§ Questions on the material
**a.** Answer these about the forum thread below:
(i) How long is the trial offered to Special Robert?
(ii) What street does special robert name when describing where the device owners stray?
(iii) What does Moonshadow call the latte drunk each morning?
**b.** Set down the part of the forum thread below between "On 11/03/2017 at 09:23, Moonshadow" and "whales,like real men.", inclusive, with no changes.

§ Excerpt

++++++++++++++++++++

Thanks for the heads up Hemingway ...but Squirrel reckons I've got Biffen right where I want him.

  On 10/03/2017 at 12:04, hemingway said:

Who is Special Robert ?           Special Robert has a special complex or disorder best off ignoring.  Seek treatment Special Robert.  The other Special folks on this thread who don't call themselves Special although they may think they are, are either on treatment, not on treatment or so far off the spectrum they defy diagnosis. Like other special folks in the community they exist because they have special people that accept them.  But Special Robert the worst thing you can do is ingratiate yourself in the hope that you will be able to befriend them. They are very contrary and can turn on you in a second. Beware!  

Now listen here Ernie! Just because you're dead and Special's alive is no reason to be cruel to him and try to dash his social climbing aspirations.

He's poor and lives under a road FFS!  Knocking back Biffen's generous offer shows that he's unwilling to work so he needs to ingratiate himself.

 

PS Special! Handing over some of those laptops you filch off lawyers would be  wonderfully ingratiating.

PPS. I'd especially like a peek at Redleg's.

Special,

Unless Squirrel and Dingo are acclaimed business consultants then I should think you will learn lots more working for me.

Nobody can give you a firm grounding in capitalism and the vagaries of market forces than I SR.

My 3 week trial gives you a chance to really earn your stripes and will give you self respect and a sense of purpose.Squirrel and Dingo only want to steal your money so that's why Id like you to use the sealed box I'm willing to provide for free.

I'm happy to give squirrel and dingo a sealed box and a different squeegee each to join the "team".

You can be team leader Robert.

This is a Special offer!!

  • Author
  On 08/03/2017 at 10:26, special robert said:

BBo ...free wi fi in the city and we often get  a different device depending on which gentlemen of the legal fraternity stray too far down William st....and lose their way and become our prey.

OMG!!!!!!!!!!!!!


  On 10/03/2017 at 10:58, Moonshadow said:

I've met the man (and I use that term very loosly, such was my confusion), so have Biffen and your fine self Maple. Can't be that picky. Matter of fact, I'd go so far as to say he was able to hold his head just a little bit higher in our company. 

I'll bet you brag about meeting Uncle Bitter while sipping your inner city, no MSG  fair trade lattes Moon.

In fact, you probably get a freebie out of it.

  On 11/03/2017 at 08:20, Bitter but optimistic said:

I'll bet you brag about meeting Uncle Bitter while sipping your inner city, no MSG  fair trade lattes Moon.

In fact, you probably get a freebie out of it.

No, I'd get no service if I mentioned Uncle Bitter. My morning deconstructed soy latte with a caramel twist is way too important to risk

You're absolutely right Biffen, white men are hard done by these days. This guy, the chairman of Tesco, claims that white men are an endangered species in current day boardrooms. He'd know, he's, um... er, a privileged white male and he's in the boardroom of a major international company, so that, er, proves it I guess...

:) ;)

14C990AF-D95C-4269-A8BC-317BE1334E5D_zps

Edited by Moonshadow

 

Wow.

I thought Biffen would always be recognized as the most seedy and morally compromised yet endearingly (?) eccentric member of 'land but this Special Robert bloke is almost lobbying for a role as his Sith apprentice. This is the most entertainment I have had for quite some time.

 

  On 11/03/2017 at 09:23, Moonshadow said:

You're absolutely right Biffen, white men are hard done by these days. This guy, the chairman of Tesco, claims that white men are an endangered species in current day boardrooms. He'd know, he's, um... er, a privileged white male and he's in the boardroom of a major international company, so that, er, proves it I guess...

:) ;)

14C990AF-D95C-4269-A8BC-317BE1334E5D_zps

I'd sack him and give the job to a woman.Preferably of colour.

Men shouldn't be in supermarkets anyway.They should be killing buffalo or hunting whales,like real men.

++++++++++++++++++++

§ Material provided
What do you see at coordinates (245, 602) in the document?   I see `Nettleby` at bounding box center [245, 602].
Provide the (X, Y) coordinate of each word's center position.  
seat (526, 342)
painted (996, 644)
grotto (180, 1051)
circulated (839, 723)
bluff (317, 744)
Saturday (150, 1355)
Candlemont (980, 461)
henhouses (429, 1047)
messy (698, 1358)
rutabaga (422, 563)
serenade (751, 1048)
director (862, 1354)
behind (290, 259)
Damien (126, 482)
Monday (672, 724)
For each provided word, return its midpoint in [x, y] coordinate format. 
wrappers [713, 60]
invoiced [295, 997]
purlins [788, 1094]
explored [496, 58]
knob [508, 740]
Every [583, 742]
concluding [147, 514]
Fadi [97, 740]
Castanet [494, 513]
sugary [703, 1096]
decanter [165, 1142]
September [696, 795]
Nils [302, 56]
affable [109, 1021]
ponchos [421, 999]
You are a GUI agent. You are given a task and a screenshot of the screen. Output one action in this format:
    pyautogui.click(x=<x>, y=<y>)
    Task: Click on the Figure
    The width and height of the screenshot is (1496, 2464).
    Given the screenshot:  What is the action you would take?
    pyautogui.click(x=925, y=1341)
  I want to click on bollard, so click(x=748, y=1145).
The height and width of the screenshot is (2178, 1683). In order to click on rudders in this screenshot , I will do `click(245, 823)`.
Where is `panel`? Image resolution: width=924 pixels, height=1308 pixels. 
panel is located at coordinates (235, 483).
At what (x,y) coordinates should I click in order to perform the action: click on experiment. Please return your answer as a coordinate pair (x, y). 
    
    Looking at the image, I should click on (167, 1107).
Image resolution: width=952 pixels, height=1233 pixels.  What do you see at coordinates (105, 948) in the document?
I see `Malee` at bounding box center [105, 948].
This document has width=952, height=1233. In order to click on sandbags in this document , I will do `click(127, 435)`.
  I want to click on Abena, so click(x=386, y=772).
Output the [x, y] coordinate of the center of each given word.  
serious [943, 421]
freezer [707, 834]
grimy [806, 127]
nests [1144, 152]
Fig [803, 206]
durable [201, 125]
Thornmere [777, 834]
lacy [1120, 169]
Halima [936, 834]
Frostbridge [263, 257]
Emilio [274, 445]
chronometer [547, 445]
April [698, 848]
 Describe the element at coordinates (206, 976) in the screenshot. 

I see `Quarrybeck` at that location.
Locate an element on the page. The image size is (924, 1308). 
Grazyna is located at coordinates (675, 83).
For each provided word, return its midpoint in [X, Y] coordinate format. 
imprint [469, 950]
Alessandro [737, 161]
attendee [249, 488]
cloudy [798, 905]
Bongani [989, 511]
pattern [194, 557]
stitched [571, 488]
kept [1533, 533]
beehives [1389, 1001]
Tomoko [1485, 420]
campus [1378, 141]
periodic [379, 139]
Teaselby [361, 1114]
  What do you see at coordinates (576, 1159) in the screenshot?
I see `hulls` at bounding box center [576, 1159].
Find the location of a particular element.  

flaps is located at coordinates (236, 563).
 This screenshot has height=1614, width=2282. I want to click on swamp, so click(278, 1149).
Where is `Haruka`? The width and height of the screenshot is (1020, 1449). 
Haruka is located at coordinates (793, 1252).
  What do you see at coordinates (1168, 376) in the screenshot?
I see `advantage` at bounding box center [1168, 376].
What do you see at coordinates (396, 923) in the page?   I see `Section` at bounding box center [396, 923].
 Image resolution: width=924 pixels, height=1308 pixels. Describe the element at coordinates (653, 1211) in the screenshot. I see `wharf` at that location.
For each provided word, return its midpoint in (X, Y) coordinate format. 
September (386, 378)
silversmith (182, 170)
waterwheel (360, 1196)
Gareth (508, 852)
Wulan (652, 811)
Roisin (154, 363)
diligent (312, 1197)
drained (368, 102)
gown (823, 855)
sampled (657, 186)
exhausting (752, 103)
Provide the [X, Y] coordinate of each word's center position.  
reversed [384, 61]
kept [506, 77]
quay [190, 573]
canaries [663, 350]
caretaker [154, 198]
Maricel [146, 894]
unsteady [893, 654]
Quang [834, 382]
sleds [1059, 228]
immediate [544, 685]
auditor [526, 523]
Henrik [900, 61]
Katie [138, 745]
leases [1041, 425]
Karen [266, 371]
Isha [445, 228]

++++++++++++++++++++

§ Solution set
**a.**
(i) Three weeks.
(ii) William St.
(iii) A deconstructed soy latte with a caramel twist.

**b.**
On 11/03/2017 at 09:23, Moonshadow said:

You're absolutely right Biffen, white men are hard done by these days. This guy, the chairman of Tesco, claims that white men are an endangered species in current day boardrooms. He'd know, he's, um... er, a privileged white male and he's in the boardroom of a major international company, so that, er, proves it I guess...

:) ;)

14C990AF-D95C-4269-A8BC-317BE1334E5D_zps

I'd sack him and give the job to a woman.Preferably of colour.

Men shouldn't be in supermarkets anyway.They should be killing buffalo or hunting whales,like real men.